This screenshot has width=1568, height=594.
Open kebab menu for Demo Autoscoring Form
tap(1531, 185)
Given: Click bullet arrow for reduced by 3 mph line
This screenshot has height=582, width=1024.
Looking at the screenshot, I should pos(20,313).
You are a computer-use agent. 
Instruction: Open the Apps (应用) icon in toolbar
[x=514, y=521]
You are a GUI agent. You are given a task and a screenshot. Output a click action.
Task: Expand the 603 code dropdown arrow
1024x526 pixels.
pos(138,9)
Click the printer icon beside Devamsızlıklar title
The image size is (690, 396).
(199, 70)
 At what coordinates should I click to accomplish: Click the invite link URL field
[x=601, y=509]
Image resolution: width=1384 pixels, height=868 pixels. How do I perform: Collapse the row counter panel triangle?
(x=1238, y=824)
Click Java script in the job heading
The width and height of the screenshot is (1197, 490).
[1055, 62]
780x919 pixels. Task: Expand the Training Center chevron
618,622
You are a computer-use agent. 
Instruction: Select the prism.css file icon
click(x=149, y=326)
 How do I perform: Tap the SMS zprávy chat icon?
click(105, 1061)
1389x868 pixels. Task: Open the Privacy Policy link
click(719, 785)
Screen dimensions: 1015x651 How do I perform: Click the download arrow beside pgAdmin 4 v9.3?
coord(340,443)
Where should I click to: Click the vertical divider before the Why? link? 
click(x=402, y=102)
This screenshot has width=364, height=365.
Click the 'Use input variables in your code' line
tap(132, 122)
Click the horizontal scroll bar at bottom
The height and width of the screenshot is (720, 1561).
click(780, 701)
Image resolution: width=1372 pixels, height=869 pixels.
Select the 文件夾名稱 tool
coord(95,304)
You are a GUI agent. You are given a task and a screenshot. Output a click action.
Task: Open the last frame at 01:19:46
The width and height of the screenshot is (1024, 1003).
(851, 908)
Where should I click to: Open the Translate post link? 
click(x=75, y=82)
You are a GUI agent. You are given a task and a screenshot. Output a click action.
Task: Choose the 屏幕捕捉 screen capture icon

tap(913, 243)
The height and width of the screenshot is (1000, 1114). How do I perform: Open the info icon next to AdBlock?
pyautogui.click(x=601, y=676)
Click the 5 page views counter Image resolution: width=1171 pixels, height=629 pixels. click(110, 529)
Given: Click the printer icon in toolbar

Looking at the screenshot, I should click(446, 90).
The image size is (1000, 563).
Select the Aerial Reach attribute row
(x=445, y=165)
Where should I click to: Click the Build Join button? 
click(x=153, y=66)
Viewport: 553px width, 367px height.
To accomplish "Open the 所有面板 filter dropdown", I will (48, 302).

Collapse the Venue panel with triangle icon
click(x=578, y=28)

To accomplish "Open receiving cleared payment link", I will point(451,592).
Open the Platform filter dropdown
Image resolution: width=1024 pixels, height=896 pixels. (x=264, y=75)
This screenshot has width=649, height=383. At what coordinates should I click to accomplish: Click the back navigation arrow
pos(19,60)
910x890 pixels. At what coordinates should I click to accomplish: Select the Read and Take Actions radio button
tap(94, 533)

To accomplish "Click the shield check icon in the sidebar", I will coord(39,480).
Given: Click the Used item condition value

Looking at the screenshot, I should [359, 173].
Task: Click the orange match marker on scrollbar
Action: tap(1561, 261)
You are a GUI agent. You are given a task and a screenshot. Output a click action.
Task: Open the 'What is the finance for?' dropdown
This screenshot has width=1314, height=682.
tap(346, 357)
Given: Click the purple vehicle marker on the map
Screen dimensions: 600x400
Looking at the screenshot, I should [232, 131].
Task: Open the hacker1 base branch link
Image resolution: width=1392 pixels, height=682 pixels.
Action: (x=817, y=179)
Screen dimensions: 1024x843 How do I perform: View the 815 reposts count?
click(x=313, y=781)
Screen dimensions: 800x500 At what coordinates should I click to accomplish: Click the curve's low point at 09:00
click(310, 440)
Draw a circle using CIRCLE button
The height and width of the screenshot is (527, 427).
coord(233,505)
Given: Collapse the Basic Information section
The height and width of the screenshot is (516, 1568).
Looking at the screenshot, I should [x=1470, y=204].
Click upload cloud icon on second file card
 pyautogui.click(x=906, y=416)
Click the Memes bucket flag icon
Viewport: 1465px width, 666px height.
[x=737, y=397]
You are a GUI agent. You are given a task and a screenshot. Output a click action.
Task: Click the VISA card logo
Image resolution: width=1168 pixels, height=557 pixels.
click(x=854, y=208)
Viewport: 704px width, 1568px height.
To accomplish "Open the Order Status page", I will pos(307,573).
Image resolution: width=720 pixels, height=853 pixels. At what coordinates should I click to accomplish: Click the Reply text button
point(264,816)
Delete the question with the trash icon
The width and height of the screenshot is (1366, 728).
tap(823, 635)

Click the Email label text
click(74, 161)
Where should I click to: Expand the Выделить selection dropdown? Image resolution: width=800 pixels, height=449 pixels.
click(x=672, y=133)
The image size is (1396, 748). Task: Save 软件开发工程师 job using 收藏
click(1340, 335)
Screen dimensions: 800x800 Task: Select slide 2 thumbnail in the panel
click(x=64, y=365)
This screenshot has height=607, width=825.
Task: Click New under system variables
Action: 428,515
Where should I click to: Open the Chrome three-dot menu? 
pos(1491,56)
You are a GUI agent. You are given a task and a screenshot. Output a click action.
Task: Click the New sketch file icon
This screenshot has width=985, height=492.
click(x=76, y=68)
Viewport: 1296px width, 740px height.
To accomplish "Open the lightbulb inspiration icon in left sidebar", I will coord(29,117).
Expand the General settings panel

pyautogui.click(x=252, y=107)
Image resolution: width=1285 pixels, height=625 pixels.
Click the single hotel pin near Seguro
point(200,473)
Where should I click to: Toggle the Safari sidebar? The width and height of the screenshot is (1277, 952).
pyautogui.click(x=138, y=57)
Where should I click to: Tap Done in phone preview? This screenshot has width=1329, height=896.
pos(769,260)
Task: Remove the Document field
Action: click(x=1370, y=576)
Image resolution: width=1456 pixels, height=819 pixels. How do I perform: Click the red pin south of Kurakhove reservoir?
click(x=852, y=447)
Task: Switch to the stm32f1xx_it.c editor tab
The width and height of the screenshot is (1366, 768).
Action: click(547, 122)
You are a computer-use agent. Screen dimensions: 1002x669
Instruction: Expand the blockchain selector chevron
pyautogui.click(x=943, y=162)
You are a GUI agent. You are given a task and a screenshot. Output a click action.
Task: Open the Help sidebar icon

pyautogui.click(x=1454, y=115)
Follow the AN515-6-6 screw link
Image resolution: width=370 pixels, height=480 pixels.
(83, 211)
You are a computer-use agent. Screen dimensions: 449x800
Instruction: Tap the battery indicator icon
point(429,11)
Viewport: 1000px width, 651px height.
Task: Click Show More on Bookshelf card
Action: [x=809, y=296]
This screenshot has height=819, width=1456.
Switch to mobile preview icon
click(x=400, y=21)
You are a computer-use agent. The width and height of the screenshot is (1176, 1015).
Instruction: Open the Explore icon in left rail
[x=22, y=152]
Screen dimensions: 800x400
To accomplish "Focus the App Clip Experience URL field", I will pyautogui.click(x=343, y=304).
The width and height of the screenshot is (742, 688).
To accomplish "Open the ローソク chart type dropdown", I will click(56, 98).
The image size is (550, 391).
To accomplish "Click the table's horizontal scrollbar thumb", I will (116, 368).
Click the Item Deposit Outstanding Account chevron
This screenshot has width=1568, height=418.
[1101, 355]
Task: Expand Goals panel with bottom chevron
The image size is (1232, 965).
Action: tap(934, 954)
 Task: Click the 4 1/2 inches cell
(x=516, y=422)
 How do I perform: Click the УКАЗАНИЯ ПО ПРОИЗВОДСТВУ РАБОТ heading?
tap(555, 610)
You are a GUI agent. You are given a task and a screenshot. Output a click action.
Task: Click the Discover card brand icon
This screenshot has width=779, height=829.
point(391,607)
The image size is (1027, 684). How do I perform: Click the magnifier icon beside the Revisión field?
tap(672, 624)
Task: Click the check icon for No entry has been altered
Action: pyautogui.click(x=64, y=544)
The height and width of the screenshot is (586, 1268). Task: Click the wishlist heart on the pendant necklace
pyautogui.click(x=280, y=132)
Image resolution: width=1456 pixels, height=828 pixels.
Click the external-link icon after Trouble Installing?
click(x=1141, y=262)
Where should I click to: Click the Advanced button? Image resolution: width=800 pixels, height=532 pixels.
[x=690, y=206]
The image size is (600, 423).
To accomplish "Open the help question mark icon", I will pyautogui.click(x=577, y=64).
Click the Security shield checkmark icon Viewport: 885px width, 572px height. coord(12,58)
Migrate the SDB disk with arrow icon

● ● ● ●

Copy the data above word for word, from the first line up to and including the line with "[x=601, y=509]".

### Output of the task
This screenshot has width=1568, height=594.
Open kebab menu for Demo Autoscoring Form
tap(1531, 185)
Given: Click bullet arrow for reduced by 3 mph line
This screenshot has height=582, width=1024.
Looking at the screenshot, I should pos(20,313).
You are a computer-use agent. 
Instruction: Open the Apps (应用) icon in toolbar
[x=514, y=521]
You are a GUI agent. You are given a task and a screenshot. Output a click action.
Task: Expand the 603 code dropdown arrow
1024x526 pixels.
pos(138,9)
Click the printer icon beside Devamsızlıklar title
The image size is (690, 396).
(199, 70)
 At what coordinates should I click to accomplish: Click the invite link URL field
[x=601, y=509]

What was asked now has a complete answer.